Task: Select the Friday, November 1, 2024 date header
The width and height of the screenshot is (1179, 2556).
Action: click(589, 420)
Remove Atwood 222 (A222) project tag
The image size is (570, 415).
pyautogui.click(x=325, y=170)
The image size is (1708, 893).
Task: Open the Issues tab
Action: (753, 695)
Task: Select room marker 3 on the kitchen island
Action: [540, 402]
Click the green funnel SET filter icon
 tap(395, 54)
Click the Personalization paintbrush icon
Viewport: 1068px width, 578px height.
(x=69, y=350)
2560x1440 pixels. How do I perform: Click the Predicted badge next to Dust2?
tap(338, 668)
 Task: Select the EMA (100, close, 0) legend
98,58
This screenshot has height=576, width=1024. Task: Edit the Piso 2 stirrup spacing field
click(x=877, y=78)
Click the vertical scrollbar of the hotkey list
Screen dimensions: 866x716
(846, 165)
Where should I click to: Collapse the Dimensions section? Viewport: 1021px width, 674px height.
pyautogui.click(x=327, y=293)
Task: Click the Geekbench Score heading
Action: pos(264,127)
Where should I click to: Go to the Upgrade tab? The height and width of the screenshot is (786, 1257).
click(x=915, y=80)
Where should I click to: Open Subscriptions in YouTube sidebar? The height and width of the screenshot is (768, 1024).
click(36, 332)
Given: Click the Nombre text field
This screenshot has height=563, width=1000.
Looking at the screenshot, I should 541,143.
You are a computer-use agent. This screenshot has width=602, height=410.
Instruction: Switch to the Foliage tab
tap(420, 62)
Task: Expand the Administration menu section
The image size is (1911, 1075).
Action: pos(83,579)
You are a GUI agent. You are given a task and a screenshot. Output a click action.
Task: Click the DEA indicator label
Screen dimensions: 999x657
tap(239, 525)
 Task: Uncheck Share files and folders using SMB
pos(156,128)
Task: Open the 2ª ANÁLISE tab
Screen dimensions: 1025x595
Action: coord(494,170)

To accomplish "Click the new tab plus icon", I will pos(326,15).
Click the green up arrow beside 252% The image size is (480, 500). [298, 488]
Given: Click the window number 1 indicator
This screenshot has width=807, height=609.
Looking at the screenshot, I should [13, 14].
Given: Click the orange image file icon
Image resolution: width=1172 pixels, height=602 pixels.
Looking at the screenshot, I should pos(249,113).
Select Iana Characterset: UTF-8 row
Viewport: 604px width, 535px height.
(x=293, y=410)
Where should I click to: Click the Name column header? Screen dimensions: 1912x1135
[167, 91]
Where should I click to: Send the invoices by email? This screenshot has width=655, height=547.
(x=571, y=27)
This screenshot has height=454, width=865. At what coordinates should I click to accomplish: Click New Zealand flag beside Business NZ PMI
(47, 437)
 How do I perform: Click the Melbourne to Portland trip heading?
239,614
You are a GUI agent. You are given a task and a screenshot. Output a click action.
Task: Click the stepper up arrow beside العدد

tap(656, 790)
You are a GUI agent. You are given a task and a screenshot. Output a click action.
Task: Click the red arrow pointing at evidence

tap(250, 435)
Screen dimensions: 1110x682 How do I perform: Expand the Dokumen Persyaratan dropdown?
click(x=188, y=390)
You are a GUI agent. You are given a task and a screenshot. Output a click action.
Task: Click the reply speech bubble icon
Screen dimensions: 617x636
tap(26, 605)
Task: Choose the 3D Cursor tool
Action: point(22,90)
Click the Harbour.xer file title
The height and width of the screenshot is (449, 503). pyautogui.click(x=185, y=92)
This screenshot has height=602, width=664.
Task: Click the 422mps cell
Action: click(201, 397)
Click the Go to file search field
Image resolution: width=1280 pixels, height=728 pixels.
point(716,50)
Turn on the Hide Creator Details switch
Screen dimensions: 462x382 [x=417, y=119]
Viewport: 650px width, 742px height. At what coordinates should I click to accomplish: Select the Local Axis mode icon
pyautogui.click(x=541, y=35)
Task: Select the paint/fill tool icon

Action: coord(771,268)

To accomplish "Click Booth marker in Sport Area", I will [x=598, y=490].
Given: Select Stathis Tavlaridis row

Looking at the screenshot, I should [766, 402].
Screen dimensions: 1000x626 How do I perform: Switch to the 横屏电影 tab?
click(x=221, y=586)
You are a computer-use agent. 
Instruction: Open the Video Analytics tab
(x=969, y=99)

Exercise description: Whenever the word "indicator" appears in a line of the listing, copy out that line.

Solution to the exercise:
Task: Click the DEA indicator label
Given: Click the window number 1 indicator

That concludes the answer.